// task.h
BaseType_t xTaskCreate( TaskFunction_t pvTaskCode,
const char * const pcName,
const configSTACK_DEPTH_TYPE uxStackDepth,
void *pvParameters,
UBaseType_t uxPriority,
TaskHandle_t *pxCreatedTask
)
Create a new task and add it to the list of tasks that are ready to run.
configSUPPORT_DYNAMIC_ALLOCATION must be set to 1 in FreeRTOSConfig.h, or left undefined (in which case it will default to 1), for this RTOS API function to be available.
Each task requires RAM that is used to hold the task state, and used by the task as its stack. If a task is created using xTaskCreate() then the required RAM is automatically allocated from the FreeRTOS heap. If a task is created using xTaskCreateStatic() then the RAM is provided by the application writer, so it can be statically allocated at compile time.
If you are using FreeRTOS-MPU then we recommend that you use xTaskCreateRestricted() instead of xTaskCreate().
| parameter | Definition |
|---|---|
| pvTaskCode | Pointer to the task entry function (just the name of the function that implements the task, see the example below). Tasks are normally implemented as an infinite loop; the function which implements the task must never attempt to return or exit. Tasks can, however, delete themselves. |
| pcName | A descriptive name for the task. This is mainly used to facilitate debugging, but can also be used to obtain a task handle. The maximum length of a task’s name is defined by configMAX_TASK_NAME_LEN in FreeRTOSConfig.h. |
| uxStackDepth | The number of words (not bytes!) to allocate for use as the task’s stack. For example, if the stack is 16-bits wide and uxStackDepth is 100, then 200 bytes will be allocated for use as the task’s stack. As another example, if the stack is 32-bits wide and uxStackDepth is 400 then 1600 bytes will be allocated for use as the task’s stack. The stack depth multiplied by the stack width must not exceed the maximum value that can be contained in a variable of type size_t. See the FAQ How big should the stack be?. |
| pvParameters | A value that is passed as the paramater to the created task. If pvParameters is set to the address of a variable then the variable must still exist when the created task executes - so it is not valid to pass the address of a stack variable. |
| uxPriority | The priority at which the created task will execute. Systems that include MPU support can optionally create a task in a privileged (system) mode by setting the bit portPRIVILEGE_BIT in uxPriority. For example, to create a privileged task at priority 2 set uxPriority to ( 2 portPRIVILEGE_BIT ). Priorities are asserted to be less than configMAX_PRIORITIES. If configASSERT is undefined, priorities are silently capped at (configMAX_PRIORITIES - 1). |
| pxCreatedTask | Used to pass a handle to the created task out of the xTaskCreate() function. pxCreatedTask is optional and can be set to NULL. |
Returns
If the task was created successfully then pdPASS is returned.

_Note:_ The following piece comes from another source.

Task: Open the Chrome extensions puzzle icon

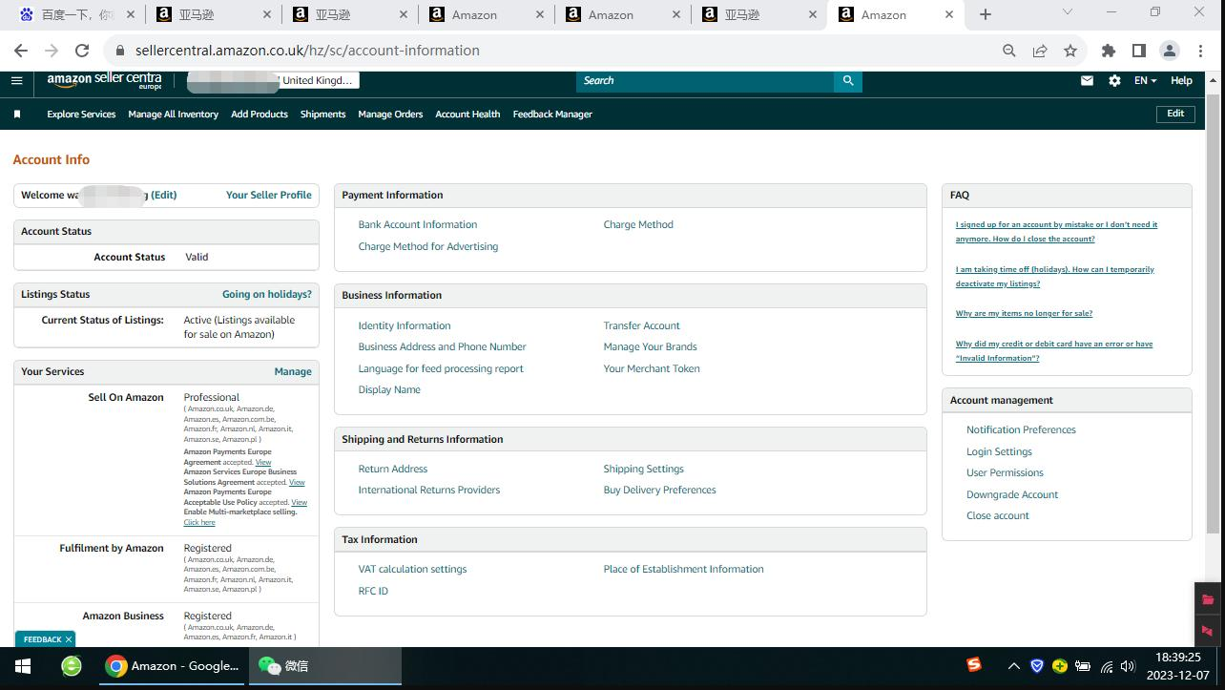Action: pyautogui.click(x=1108, y=51)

Otherwise errCOULD_NOT_ALLOCATE_REQUIRED_MEMORY is returned.
Example
void vTaskCode( void * pvParameters )
{
configASSERT( ( ( uint32_t ) pvParameters ) == 1);
// some code
}
void vOtherFunction( void )
{
BaseType_t xReturned;
TaskHandle_t xHandle = NULL;
xReturned = xTaskCreate(
vTaskCode, // Function that implements the task.

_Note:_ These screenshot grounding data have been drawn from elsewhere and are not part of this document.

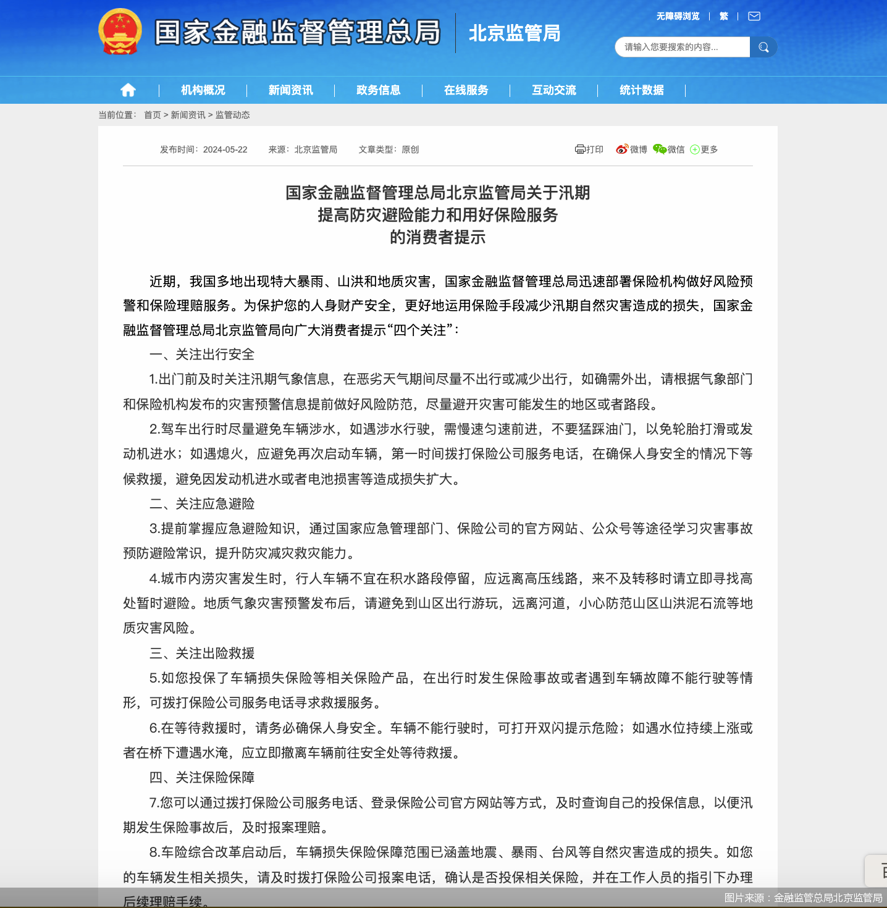Open the 政务信息 menu
Image resolution: width=887 pixels, height=908 pixels.
pyautogui.click(x=378, y=90)
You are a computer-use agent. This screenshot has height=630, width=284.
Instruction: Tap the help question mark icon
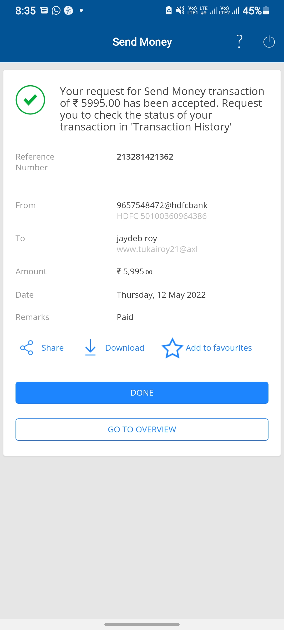239,41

"NAME", // Text name for the task.
STACK_SIZE, // Stack size in words, not bytes.
( void * ) 1, // Parameter passed into the task.
tskIDLE_PRIORITY, // Priority at which the task is created.
&xHandle ); // Used to pass out the created task's handle.
if ( xReturned == pdPASS )
{
/* The task was created. Use the task's handle to delete the task. */
vTaskDelete( xHandle );
}
}
// task.h
TaskHandle_t xTaskCreateStatic( TaskFunction_t pxTaskCode,
const char * const pcName,
const uint32_t ulStackDepth,
void * const pvParameters,
UBaseType_t uxPriority,
StackType_t * const puxStackBuffer,
StaticTask_t * const pxTaskBuffer );
Create a new task and add it to the list of tasks that are ready to run. configSUPPORT_STATIC_ALLOCATION must be set to 1 in FreeRTOSConfig.h for this RTOS API function to be available.
Each task requires RAM that is used to hold the task state, and used by the task as its stack. If a task is created using xTaskCreate() then the required RAM is automatically allocated from the FreeRTOS heap. If a task is created using xTaskCreateStatic() then the RAM is provided by the application writer, which results in a greater number of parameters, but allows the RAM to be statically allocated at compile time.
If you are using FreeRTOS-MPU then we recommend you use xTaskCreateRestricted() instead of xTaskCreateStatic().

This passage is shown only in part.